Financial happiness is one of the most overlooked financial topics in the entire financial planning universe. We often focus on mortgages, retirement, credit cards, debt, career… but we miss the most important focus our money should have: allowing us to achieve our dreams.
This might sound a bit sappy for a financial planning resource, but it’s essential to understand: not all financial paths lead to happiness. If you want to find happiness in your financial plan, you might have to make some “odd” decisions, and choose a little differently than your peers do. But it’ll be worth it.
Have a dream? Achieve it… Period.
One of my favorite movies is the Pursuit of Happyness, starring Will Smith. It tells the true story of a poor man named Christopher who could barely put food on the table. The situation is dismal.
The movie captures Christopher’s journey from poor to poorer. Financial rough times hit. His long-term girlfriend (and mother of his son) left him. Then he lost his house and has to sleep in a bathroom, after he covered the floor with paper towels for his son. It continues to get worse.
But regardless of what happened to Christopher, he refused to acknowledge defeat. He refused to accept his “fate” of being poor. He wanted happiness, and he was going to get it… he refused to acknowledge that “fate” had anything to do with his life. He was going to be a self-made man.
At one point he was playing basketball with his preschool-aged son, who was also named Chris. Young Chris informed his father that he was going to play pro basketball. Christopher shrugged it off. He told young Chris that he probably wouldn’t make it, and would just be average. The son dropped the ball and walked away, obviously upset.
Seeing what he’d done, Christopher pulled him aside and told him:
“Hey. Don’t ever let somebody tell you you can’t do something. Not even me. All right? You got a dream? You gotta protect it. If people can’t do somethin’ themselves, they wanna tell you you can’t do it. If you want somethin’, go get it. Period.”
It might sound sappy to read something like the above on a financial planning website. But it’s really not. Success can be found almost anywhere, regardless of situation. It requires the ability to overcome one’s current surroundings and environment. No one said success would be easy.
If you want somethin’, go get it. Period.
Unfortunately, we often get so caught up in the day-to-day survival, we forget to focus on what really counts… achieving our financial goals. So it’s all about the money right? Happiness is getting the most amount of money? Absolutely not. Money is just the vehicle — we have to drive to get there.
Financial Planning is More than Money
Let’s face it… real financial planning is much, much more fundamental than “just money.” Financial planning is primarily life planning. A good financial plan is based on your life goals and presents a process for achieving them.
If your financial plan doesn’t help you achieve financial happiness, then it’s a failure. If you’re a billionaire and you can’t stand doing what you do for money, you’re plan is failing. If you’re able to make six-figures in an office you just can’t stand, your plan is failing.
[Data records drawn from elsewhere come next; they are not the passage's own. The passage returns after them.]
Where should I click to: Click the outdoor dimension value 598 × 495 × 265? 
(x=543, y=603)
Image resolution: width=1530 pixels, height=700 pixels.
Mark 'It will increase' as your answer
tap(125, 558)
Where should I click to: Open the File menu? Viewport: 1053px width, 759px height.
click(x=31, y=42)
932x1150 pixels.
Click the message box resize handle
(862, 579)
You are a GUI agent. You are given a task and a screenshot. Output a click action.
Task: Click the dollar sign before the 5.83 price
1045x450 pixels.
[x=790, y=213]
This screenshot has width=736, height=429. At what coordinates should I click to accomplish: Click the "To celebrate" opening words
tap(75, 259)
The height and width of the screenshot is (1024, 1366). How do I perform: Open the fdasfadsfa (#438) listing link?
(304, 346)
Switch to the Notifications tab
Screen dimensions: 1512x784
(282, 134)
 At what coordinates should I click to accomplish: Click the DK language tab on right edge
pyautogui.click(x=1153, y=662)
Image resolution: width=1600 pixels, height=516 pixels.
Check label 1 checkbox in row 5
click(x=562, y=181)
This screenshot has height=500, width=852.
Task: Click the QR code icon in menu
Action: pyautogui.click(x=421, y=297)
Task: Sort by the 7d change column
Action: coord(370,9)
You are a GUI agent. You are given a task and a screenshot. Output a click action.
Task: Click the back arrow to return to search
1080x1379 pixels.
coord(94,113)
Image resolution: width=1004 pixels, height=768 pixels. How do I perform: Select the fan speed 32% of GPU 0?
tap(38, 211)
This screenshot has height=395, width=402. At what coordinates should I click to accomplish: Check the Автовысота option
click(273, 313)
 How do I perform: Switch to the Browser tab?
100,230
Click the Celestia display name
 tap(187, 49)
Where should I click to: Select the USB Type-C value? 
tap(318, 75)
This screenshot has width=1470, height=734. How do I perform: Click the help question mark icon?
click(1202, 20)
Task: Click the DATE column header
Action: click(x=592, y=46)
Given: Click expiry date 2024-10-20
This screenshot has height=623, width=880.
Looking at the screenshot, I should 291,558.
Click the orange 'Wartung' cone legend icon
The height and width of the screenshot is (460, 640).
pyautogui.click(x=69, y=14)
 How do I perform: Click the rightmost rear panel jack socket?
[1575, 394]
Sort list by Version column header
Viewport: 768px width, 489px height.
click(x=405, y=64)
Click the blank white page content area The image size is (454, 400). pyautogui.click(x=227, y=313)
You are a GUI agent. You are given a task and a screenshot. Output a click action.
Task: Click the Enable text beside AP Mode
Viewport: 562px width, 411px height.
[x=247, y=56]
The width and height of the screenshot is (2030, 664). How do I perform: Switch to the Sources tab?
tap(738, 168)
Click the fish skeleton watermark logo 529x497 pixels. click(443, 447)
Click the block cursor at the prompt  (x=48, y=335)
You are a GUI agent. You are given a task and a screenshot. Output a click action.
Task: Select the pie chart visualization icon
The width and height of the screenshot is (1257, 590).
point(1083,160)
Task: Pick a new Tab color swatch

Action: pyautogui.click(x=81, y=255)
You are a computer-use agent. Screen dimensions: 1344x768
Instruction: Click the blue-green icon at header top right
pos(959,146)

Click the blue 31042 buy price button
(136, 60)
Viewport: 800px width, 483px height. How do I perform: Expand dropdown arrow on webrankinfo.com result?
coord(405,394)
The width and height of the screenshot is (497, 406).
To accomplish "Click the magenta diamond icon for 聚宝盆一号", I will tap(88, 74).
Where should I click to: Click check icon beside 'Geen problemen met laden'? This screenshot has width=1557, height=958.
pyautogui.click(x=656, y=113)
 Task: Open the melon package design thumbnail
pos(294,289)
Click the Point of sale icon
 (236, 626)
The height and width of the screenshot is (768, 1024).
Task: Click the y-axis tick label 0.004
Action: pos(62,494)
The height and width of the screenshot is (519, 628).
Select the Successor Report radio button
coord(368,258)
Financial planning isn’t about getting the most amount of money possible. It’s about changing your lifestyle and doing what you want to do — it’s about happiness. Sit back and think of 10 things you want to do yes in the next few years. If your financial plan doesn’t allow you to achieve those goals, throw it in the trash and start over.
The only real reason we care about money at all is because money is just a tool. It’s a vehicle that allows us to move to a better lifestyle. Money allows us to live in a certain manner that would otherwise obviously be impossible. The importance of money is lifestyle. Period. That’s it. As the philosopher Ayn Rand once wrote:
“Money is only a tool. It will take you wherever you wish, but it will not replace you as the driver. It will give you the means for the satisfaction of your desires, but it will not provide you with desires.”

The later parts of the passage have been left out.